Monday, March 4, 2013

Low Carb, Gluten Free Pasta Bake

I've been asked for this recipe a number of times - here I am finally getting around to it!  I first saw it here and have made it dozens of times, sometimes with slight variations.  I never measure anything so it's a little bit different each time, but it's always very yummy! The beauty of cooking is freedom - if you like your pasta with more sauce, add more.  If you like more cheese, add more cheese.  If you need more flavour, add more Italian seasoning or garlic.  Don't be afraid to stray from the recipe to suit your own taste.


The vegetables being saute'd - this is an important step as it reduces the water and cooks the carrots.  It takes quite a while so give yourself at least an hour to get from turning the stove on until you are putting the casserole into the oven.

Information supplied:
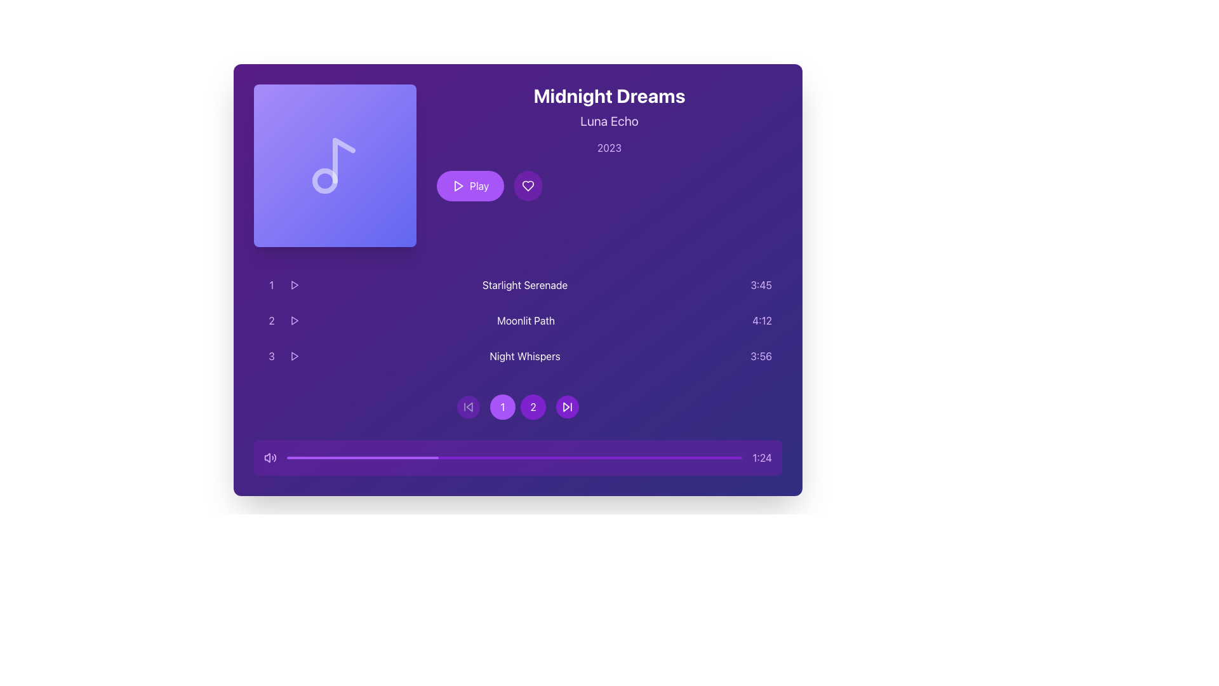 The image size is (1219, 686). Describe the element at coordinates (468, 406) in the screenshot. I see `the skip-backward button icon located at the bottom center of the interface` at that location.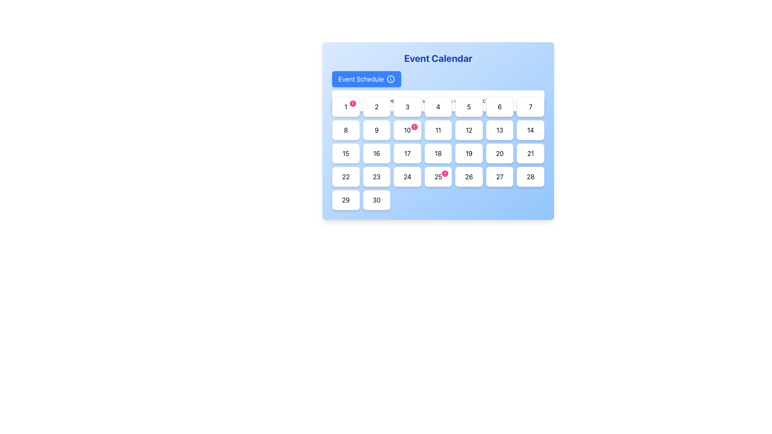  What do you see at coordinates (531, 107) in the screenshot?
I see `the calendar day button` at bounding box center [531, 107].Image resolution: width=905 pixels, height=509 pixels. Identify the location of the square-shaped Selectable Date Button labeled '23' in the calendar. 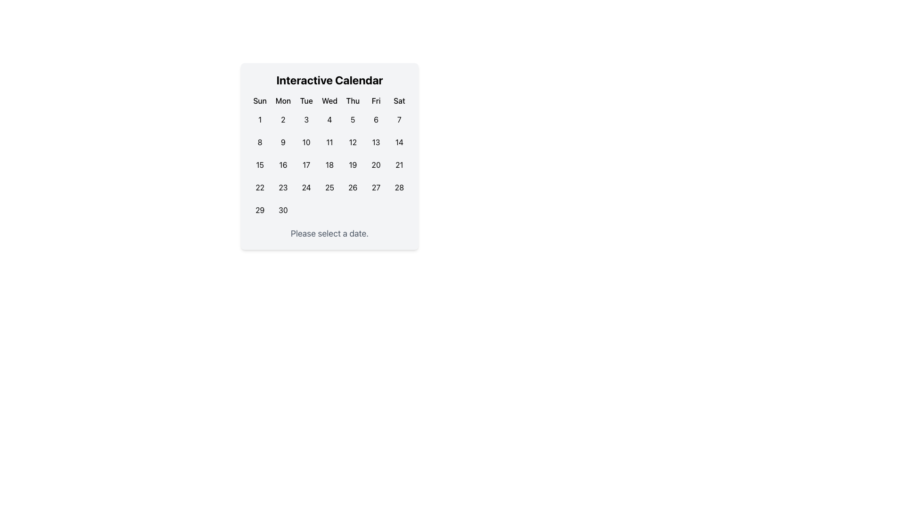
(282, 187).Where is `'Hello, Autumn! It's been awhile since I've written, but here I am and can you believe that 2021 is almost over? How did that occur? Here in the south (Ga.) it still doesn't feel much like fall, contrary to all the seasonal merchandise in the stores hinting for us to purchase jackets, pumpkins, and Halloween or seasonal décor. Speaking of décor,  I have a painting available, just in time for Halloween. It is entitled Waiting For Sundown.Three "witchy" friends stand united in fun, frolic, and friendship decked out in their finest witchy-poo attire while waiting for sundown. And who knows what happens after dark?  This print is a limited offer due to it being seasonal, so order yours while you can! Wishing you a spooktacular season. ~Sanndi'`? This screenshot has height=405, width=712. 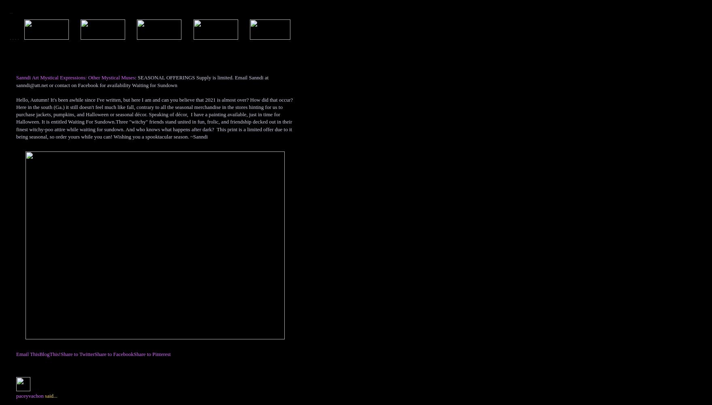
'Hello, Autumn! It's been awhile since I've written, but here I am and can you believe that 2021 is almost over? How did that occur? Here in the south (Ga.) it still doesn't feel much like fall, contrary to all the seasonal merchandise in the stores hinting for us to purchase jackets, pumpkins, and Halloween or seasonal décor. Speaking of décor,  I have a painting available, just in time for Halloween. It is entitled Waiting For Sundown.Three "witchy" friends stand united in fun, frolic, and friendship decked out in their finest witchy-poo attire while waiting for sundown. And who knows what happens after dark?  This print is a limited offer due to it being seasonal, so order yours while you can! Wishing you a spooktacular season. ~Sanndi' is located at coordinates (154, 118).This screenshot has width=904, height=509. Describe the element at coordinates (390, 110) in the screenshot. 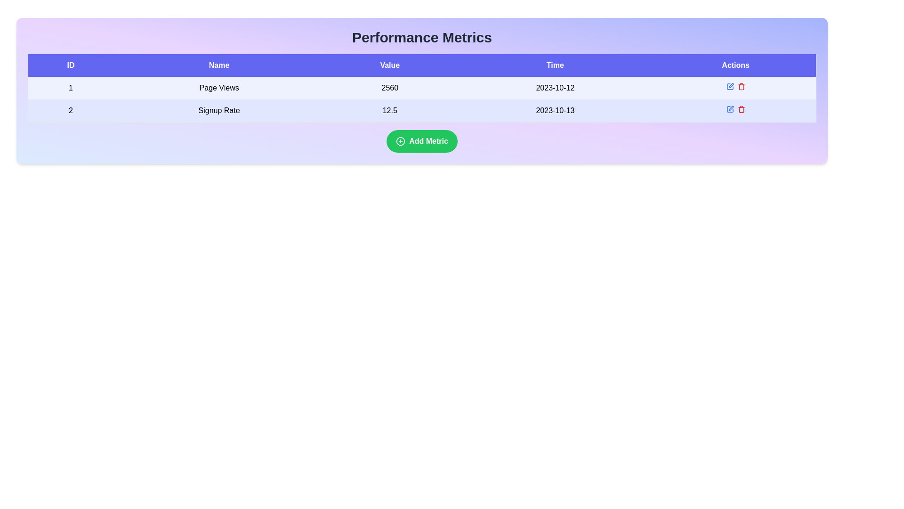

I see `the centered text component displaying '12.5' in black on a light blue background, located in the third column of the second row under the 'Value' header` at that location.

...

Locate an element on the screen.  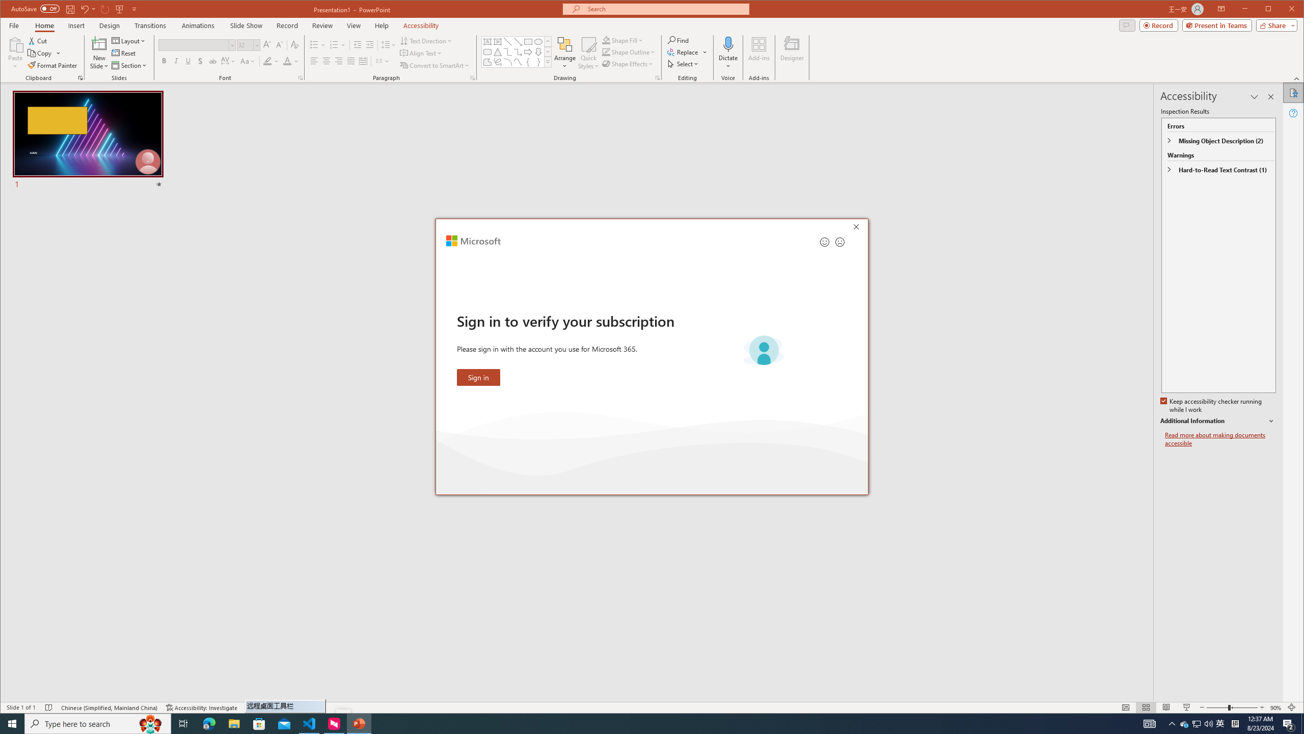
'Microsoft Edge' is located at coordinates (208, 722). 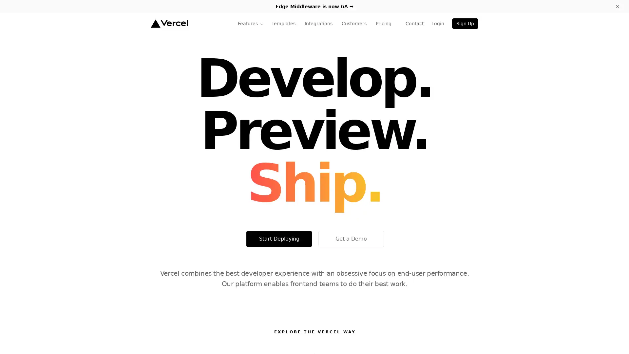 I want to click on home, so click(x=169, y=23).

* * *

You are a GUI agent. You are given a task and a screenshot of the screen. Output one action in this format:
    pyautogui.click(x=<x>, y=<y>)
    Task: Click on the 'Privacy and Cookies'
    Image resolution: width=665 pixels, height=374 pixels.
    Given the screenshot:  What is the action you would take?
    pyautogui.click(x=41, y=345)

What the task asks:
Please pick up the pasta bake recipe post above where it stops and carry it on for the next part.

Task result:
Ingredients

1 whole spaghetti squash
2 tablespoons olive oil
1 red pepper, diced (I use at least two peppers, green and red)
1 zucchini, diced (I omitted this and it was just fine)
1 carrot, shredded
(I just put a whole bag of shredded carrots in) 
2 cloves garlic, minced (I use jarred garlic)
1 tomato, diced (I skipped this because they aren't in season right now)
16 ounces tomato sauce (I use a whole jar)
4 ounces shredded mozzarella cheese (whatever, I put most of the bag in)
1/4 cup shredded Parmesan


I obviously saw this recipe as a skeleton and incomplete!

Directions
  • Preheat oven to 350 degrees.
  • Poke spaghetti squash all over with a knife and place the poked squash on a baking pan and bake at 375 degrees for 45 to 60 minutes. While that's cooking, add the oil, garlic, pepper, zucchini, and carrots to a pan, cooking over medium heat.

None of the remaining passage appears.